DESCRIPTION OF THE TASK
Count every line of the data that includes "field". State only the number.

───── SUPPLIED DATA ─────

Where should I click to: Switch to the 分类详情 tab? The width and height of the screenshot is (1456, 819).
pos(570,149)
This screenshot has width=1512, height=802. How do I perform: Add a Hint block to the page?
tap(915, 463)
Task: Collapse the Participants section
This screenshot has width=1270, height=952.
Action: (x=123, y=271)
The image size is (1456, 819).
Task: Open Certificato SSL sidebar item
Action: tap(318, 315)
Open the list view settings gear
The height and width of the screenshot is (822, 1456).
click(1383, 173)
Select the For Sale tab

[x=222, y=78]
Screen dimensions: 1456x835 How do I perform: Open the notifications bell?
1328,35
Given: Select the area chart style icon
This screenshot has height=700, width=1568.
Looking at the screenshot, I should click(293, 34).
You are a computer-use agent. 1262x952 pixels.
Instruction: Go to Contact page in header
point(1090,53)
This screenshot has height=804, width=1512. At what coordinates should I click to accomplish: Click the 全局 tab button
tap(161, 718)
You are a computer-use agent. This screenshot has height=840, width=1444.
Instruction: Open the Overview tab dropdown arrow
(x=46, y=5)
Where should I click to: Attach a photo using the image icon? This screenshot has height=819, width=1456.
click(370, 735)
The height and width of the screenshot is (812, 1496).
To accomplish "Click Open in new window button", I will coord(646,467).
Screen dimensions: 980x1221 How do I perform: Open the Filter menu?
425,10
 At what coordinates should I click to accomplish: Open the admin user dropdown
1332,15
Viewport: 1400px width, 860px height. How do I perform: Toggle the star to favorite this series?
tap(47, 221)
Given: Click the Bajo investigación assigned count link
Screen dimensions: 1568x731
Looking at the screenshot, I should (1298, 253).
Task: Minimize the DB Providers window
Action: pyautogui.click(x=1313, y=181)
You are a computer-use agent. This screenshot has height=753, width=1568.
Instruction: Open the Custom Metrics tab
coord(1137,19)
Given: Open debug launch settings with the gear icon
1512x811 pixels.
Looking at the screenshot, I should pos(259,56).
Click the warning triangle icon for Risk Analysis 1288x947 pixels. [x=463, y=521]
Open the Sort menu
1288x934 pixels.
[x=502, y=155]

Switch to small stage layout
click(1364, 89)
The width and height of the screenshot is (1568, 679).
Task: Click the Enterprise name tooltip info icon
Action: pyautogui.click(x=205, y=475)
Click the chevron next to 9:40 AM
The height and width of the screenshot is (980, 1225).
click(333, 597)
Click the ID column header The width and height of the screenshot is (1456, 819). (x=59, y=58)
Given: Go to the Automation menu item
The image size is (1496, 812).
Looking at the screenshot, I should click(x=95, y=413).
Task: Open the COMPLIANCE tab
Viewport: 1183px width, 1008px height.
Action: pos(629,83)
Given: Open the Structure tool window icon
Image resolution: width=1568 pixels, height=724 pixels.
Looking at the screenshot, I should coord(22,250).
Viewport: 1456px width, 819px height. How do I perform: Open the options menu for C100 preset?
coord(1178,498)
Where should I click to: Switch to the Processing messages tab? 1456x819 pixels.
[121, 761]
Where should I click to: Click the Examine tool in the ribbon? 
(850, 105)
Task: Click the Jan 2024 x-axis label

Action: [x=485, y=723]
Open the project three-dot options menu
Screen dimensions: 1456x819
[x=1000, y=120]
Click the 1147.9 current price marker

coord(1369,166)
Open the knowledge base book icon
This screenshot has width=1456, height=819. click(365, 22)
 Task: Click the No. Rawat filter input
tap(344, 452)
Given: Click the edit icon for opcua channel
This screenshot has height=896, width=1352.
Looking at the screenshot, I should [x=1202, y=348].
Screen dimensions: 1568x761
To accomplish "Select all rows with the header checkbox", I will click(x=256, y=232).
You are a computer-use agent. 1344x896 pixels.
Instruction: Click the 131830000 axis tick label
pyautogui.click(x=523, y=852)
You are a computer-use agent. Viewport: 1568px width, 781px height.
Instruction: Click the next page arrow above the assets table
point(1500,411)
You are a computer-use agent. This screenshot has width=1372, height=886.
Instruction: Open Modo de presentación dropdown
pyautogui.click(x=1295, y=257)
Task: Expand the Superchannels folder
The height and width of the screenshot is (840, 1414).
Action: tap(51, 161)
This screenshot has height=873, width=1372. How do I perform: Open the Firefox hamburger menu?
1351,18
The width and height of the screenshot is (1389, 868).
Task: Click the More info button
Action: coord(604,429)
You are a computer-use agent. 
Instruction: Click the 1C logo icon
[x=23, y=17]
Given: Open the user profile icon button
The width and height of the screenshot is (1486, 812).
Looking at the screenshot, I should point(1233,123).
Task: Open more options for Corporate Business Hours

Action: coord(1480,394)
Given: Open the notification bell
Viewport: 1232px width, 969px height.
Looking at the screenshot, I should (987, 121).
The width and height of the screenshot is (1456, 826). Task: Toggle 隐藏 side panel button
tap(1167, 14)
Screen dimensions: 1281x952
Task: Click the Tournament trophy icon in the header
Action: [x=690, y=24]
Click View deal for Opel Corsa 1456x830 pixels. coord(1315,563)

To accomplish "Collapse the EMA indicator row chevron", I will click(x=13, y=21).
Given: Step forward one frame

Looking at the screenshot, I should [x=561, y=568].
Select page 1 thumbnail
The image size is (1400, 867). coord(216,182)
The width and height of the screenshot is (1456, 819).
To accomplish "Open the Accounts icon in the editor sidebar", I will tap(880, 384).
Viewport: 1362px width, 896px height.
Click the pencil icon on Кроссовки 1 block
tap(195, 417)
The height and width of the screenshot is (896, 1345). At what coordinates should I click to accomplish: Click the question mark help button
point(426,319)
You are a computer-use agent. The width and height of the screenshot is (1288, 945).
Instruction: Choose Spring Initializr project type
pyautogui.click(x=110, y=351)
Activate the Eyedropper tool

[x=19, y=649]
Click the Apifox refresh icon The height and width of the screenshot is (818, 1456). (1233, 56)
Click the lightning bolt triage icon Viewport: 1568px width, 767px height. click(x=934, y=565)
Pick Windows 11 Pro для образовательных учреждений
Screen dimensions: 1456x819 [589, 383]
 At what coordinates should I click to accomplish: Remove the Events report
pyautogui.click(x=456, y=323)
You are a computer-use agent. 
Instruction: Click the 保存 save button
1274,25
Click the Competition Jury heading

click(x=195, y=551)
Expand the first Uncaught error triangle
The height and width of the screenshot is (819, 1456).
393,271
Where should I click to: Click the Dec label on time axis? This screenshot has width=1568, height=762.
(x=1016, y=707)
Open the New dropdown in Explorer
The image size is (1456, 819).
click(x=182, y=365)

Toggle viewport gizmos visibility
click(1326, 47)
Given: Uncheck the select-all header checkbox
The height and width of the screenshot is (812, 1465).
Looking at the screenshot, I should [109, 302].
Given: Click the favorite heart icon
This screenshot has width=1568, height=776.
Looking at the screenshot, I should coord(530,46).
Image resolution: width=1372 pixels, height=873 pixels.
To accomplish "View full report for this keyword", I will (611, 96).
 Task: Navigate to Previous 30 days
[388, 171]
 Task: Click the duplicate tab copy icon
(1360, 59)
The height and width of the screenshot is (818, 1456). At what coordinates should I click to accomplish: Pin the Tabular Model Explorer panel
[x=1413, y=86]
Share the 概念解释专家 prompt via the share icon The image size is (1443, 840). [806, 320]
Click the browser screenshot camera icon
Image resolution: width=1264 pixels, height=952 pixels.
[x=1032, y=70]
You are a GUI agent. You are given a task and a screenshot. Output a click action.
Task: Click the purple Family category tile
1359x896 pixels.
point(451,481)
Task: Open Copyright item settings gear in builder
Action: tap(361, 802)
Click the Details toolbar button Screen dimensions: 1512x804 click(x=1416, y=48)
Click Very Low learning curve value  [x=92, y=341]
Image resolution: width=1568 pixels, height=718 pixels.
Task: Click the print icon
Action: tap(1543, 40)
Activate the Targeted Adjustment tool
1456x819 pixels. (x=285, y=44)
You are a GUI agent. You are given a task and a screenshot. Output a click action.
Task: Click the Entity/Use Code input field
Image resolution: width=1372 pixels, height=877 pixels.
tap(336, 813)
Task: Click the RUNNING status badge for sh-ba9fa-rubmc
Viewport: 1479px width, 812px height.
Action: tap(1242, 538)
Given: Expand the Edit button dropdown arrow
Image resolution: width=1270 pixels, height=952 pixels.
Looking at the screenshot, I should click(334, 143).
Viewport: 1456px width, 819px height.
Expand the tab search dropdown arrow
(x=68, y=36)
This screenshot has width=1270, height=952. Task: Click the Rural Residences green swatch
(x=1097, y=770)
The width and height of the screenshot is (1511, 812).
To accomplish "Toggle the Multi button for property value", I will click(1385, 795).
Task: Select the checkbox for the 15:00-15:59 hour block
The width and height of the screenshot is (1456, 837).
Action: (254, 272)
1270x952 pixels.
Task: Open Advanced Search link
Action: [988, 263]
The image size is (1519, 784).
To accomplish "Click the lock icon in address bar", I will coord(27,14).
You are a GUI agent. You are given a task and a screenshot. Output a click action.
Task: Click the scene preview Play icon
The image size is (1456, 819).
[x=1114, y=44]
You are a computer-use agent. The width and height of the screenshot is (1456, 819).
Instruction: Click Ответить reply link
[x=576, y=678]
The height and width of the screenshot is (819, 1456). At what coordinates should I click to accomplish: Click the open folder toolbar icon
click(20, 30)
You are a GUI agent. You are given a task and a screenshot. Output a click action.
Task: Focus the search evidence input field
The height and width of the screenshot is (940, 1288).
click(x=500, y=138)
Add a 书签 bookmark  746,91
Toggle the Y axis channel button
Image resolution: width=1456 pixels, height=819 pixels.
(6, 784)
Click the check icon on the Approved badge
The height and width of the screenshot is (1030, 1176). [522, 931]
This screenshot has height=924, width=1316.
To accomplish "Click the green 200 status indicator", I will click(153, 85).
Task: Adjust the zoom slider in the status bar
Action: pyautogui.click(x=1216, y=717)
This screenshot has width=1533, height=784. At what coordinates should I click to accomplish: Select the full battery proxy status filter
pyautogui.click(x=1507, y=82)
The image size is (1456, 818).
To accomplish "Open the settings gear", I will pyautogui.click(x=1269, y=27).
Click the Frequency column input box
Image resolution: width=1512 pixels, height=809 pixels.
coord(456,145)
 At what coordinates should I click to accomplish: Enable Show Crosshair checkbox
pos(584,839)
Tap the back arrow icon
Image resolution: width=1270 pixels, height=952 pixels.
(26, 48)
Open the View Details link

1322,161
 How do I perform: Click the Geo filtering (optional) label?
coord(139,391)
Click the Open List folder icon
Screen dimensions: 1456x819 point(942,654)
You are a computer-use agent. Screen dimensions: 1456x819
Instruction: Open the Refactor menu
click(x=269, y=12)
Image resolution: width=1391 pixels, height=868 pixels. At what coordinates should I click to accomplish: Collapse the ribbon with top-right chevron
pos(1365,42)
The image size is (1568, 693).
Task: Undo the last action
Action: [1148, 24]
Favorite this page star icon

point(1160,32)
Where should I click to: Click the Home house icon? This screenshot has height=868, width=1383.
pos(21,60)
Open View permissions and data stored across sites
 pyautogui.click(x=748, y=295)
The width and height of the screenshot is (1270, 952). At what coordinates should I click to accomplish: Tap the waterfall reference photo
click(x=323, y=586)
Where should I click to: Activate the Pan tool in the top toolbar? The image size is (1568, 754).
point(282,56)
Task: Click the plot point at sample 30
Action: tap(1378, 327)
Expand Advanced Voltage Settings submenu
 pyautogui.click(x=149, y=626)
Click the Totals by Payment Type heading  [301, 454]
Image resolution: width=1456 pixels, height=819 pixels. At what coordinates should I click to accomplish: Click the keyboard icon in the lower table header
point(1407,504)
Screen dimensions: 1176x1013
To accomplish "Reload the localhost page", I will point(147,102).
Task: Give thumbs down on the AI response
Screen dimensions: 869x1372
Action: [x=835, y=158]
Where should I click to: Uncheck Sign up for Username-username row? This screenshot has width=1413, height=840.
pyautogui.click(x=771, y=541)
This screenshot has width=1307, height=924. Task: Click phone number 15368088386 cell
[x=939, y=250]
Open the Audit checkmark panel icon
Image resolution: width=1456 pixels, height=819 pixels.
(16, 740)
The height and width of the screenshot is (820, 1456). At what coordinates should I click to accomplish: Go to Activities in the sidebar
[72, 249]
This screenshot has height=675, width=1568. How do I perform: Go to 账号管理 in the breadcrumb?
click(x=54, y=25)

─────

EXERCISE RESULT
2